Re: Colossus the world's first electronic computer

Posted: Mon Apr 09, 2012 6:56 pm
by Greyth
I remember that many Polish laid down their lives to deliver a machine to the Allies. Well, gave up their lives full stop. There are entire cemeteries dedicated to Polish war dead. I used to pass one on the way to a client site. Whenever there was a one way ticket mission the Polish would be in the queue.

Re: Colossus the world's first electronic computer

Posted: Mon Apr 09, 2012 7:29 pm
by JensAyton
Greyth wrote:
I remember that many Polish laid down their lives to deliver a machine to the Allies. Well, gave up their lives full stop. There are entire cemeteries dedicated to Polish war dead. I used to pass one on the way to a client site. Whenever there was a one way ticket mission the Polish would be in the queue.
This is certainly true. The Polish government-in-exile (first in France, then in Britain) controlled military forces across the European fronts, in Africa and the Middle East, as well as within Poland, throughout the war. The Polish Air Force reformed as a number of highly-regarded units within the RAF. Polish intelligence cracked the Enigma cypher before the war started, and constructed the first “bombe” (high-speed Enigma simulator) to help with the process. (Polish intelligence also uncovered the Holocaust; [wp]Witold Pilecki[/wp] voluntarily spent two an a half years in Auschwitz.) Poles achieved a great many things during WWII, many of which were suppressed by the Communist regime. Colossus happens not to be among them.

Re: Colossus the world's first electronic computer

Posted: Wed May 30, 2012 1:42 pm
by NigelJK
I was told a few years ago that the British has cracked the Japanese Naval code (anyone have any idea by whom and how?) near the start of WWII. Churchill was informed of the Attack on Pearl Harbour before it happened, and declined to let the US know it was on it way, apparently to 'help' the US into the War effort.

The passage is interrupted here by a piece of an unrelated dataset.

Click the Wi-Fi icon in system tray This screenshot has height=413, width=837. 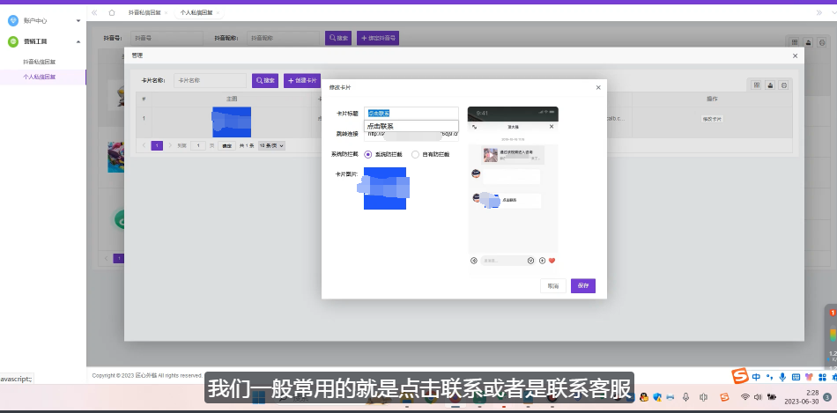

Re: Colossus the world's first electronic computer

Posted: Wed May 30, 2012 2:01 pm
by Disembodied
NigelJK wrote:
I was told a few years ago that the British has cracked the Japanese Naval code (anyone have any idea by whom and how?) near the start of WWII. Churchill was informed of the Attack on Pearl Harbour before it happened, and declined to let the US know it was on it way, apparently to 'help' the US into the War effort.
Doesn't sound very likely to me ... given such British naval disasters as the sinking of the Prince of Wales and the Repulse by the Japanese Navy in 1941, it doesn't sound like the British were getting much in the way of useful intelligence back then. It would also seem to be an unusual way to bring an ally into a war: NOT telling them about an attack? What happens if they find out later? Why not, instead, tell your ally about the imminent attack, and not only make sure that they are extremely grateful to you, but also make sure that when your enemy makes the attack, they walk into an ambush and get creamed?

Plus, according to wikipedia:
The British, Australians, Dutch and Americans cooperated on attacks against JN-25 [the chief code used by the Imperial Japanese Navy during and slightly before World War II] beginning well before the Pearl Harbor attack. The Japanese Navy was not engaged in significant battle operations until late 1941, so there was little traffic available with which to work. Before then, IJN discussions and orders could generally travel by more secure routes than encrypted broadcast, such as courier or direct delivery by an IJN vessel. Publicly available accounts differ, but the most credible agree that the JN-25 version in use before December 1941 was not more than perhaps 10% broken at the time of the attack, and that primarily in stripping away its superencipherment.